Goodbye Earl(63)



One last look at her on the kitchen floor.

Roy made me an orphan. My mom is dead and I have no one. Alone. I’m all alone.

Never.

Run, baby girl.

She’d never come back to that farmhouse.

Never.

*



Kasey threw the black-eyed peas in the trash and walked the miles to Caroline’s trailer in a daze. She tapped on Caro’s bedroom window, hoping she was in there sleeping and hadn’t stayed over at Ada’s. Kasey probably didn’t believe in God anymore after what she’d just seen on her kitchen floor, but there was a small godlike mercy when Caro opened the window.

“Kase. Oh no. What’s wrong? Silas told us—” Caro said as Kasey climbed inside.

“My mom…I got in a big fight with my mom, but we made up. It’s fine now. I need to go to sleep,” Kasey said. She hadn’t seen herself, but her face must’ve been a hot, crying, snotty mess.

She crawled into bed with Caroline, thinking that she’d die because she probably had a concussion. She wasn’t supposed to sleep, but she’d never been this tired in her life. She hoped it wouldn’t scar sweet Caroline forever if she found her dead in the morning. She used up her last prayers praying for her mama and Caro as she sank into the black again.

*



When Angie didn’t show up for work, Duke had been the one to tell Kasey that she needed to file a missing person report. She was too scared to tell anyone what she’d seen, what really happened; she was too scared of what Roy would do. He’d told her not to tell.

So she went along with it.

She didn’t know what Roy had done with her mom’s body. Duke had taken Kasey to the police station, and Mimi had been there with them too. After Kasey lied to Grandma Mimi and told her she’d fallen off a rope swing and hit her head and wanted to make sure she didn’t have a concussion or anything, Mimi took her to the hospital so they could take a look. No concussion, but Kasey’s heart rate was elevated, and her blood pressure was high. The doctor joked that she was too young to have high blood pressure and suggested she get some extra rest. As he said it, Kasey pictured her mom’s lifeless body.

Eternal rest.

*



It was three days later when Angie was found downstream from the farmhouse. Her body was bloated and beaten up, as she likely went over a few falls and got snagged on the rocks. It was quickly ruled an accidental death. Roy told the police she’d taken the boat out alone after getting off work and never came back. He said he saw the boat floating out there, empty. He explained away his scratches and bruises by saying he’d gotten in a fight in a bar in Adora Springs.

*



After the funeral, when Kasey was leaving the bathroom alone, Roy came out of the hallway and pulled her inside the bathroom again, locked the door.

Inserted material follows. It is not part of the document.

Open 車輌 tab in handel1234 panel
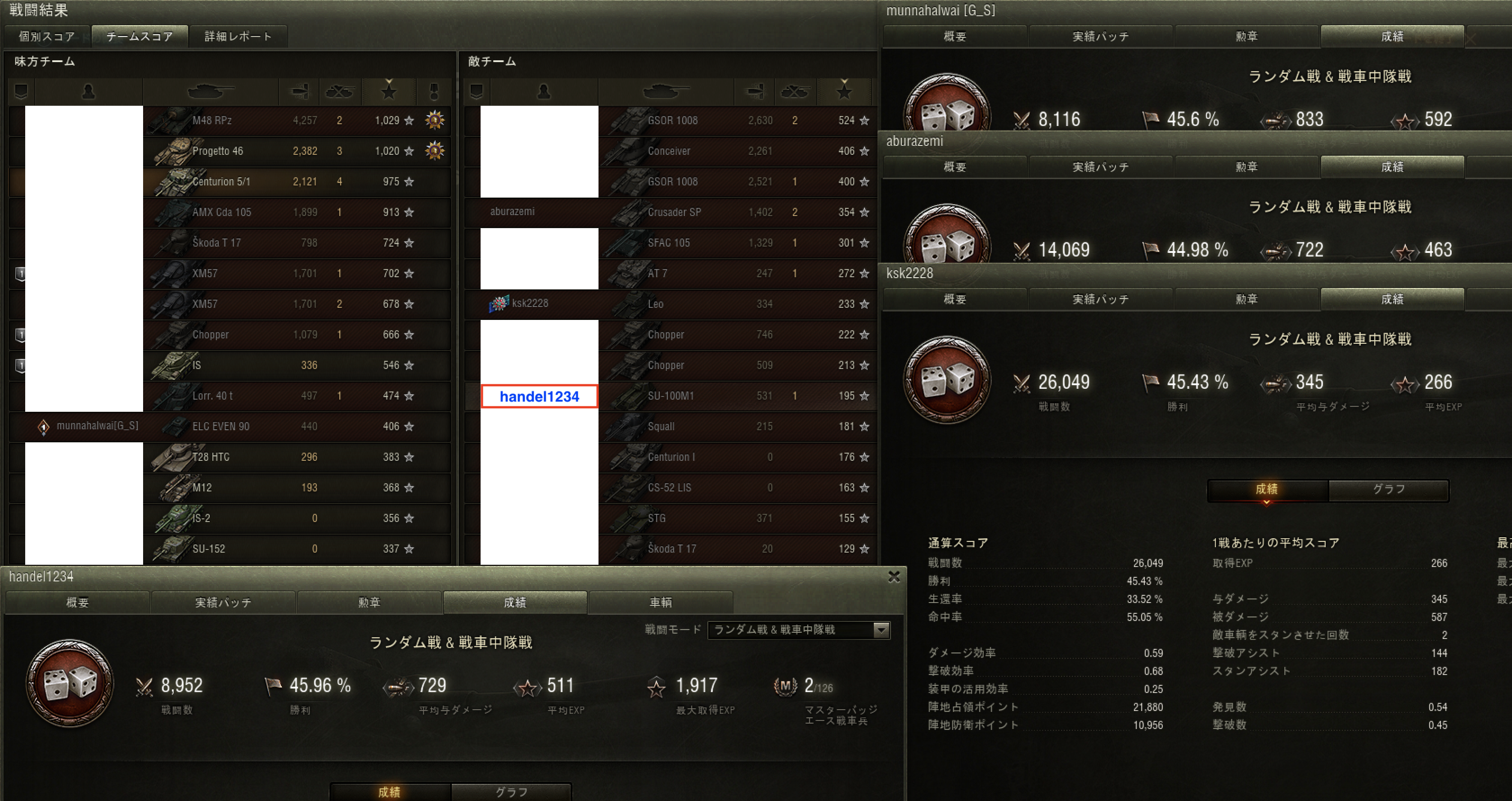Screen dimensions: 1512x801 660,602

“Mama called me. She left me a voicemail. The police will know you’re lying,” she said. Her voice was barely there and shaking, but she didn’t care. The fear of being locked in a bathroom with him was eclipsed by her hatred. She wanted him to kill her now; then at least he’d get arrested. He wouldn’t be able to lie his way out of both murders.

“If you tell anyone about that voicemail or what you saw, not only will I kill you, but I’ll kill your pretty friends out there too. I swear to God I will, and I know you believe me now,” Roy said, like a scripted cartoon villain. Kasey felt as if she’d slipped into another dimension that night on the kitchen floor, and now she was stuck in this nightmare. “It’s not just me you’ll have to deal with. I know everybody in this town. Trust me—they’ve made sure this will not fall back on me. They owe me too much.”

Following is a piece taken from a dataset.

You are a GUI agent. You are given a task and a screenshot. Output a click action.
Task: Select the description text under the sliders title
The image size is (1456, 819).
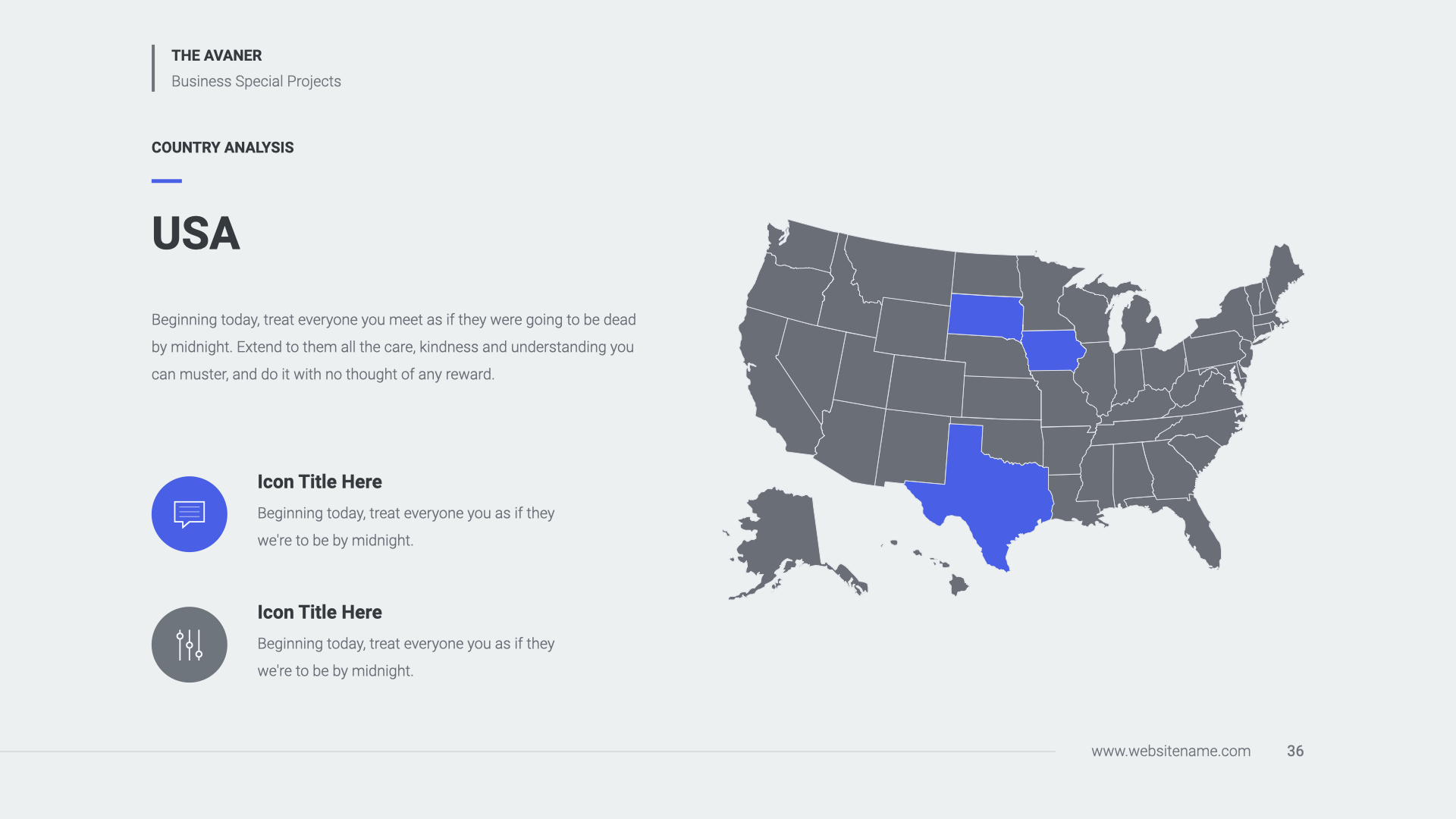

Kasey boldly walked around Roy without saying a word. She unlocked the bathroom door and stepped into the bright hallway.



She called the woman who ran the internship in New York and told her that her mom had died unexpectedly and she no longer had housing. She asked if there was any possible way for her to come up to the city early. She’d do anything—work anywhere, sleep on anyone’s floor if she had to. The woman let her know there were some students who were in hard situations like hers and emergency dorms were available. Kasey cried so hard thanking her that the woman told her to let her know as soon as she was safe in the city.

*



That night after taking a long walk around Goldie and having dinner and pie at Ada’s, with Rosemarie and Caro too, Kasey asked Silas to take her for a ride. They drove out of town and back into it, talking about how things would be totally different now that her mom was dead, but Silas said she could stay at the Castelow lake house or their B and B anytime she came back home. Nothing felt real and Kasey was numb. Desperate to feel something, she asked him to take her to their spot and they touched in the dark again until they both felt good. Both of them crying at the shock of everything and hanging on to each other afterward.

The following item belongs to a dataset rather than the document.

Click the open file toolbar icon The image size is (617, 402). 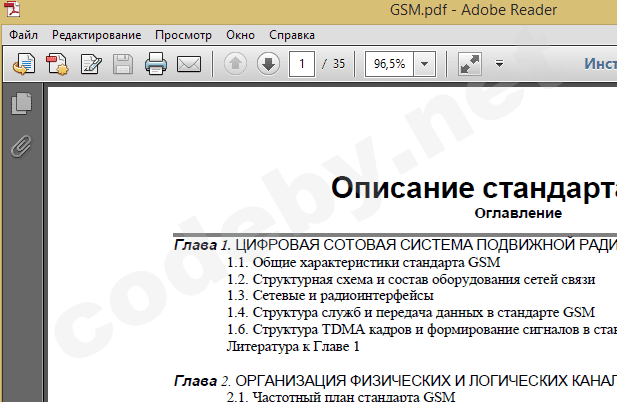23,65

She told Silas to drop her off at Caro’s because she was sleeping there again. She kissed him and told him she loved him, that she’d love him forever. He returned her kisses and said the same.

Once he drove away, she walked past Caro’s trailer down to the lake, threw her mom’s phone in the water, and hers too. She walked to the bus station in her dad’s Gremlins T-shirt and bought a ticket to New York. When she got on that bus, she put her iPod earbuds in and turned up “Wide Open Spaces.”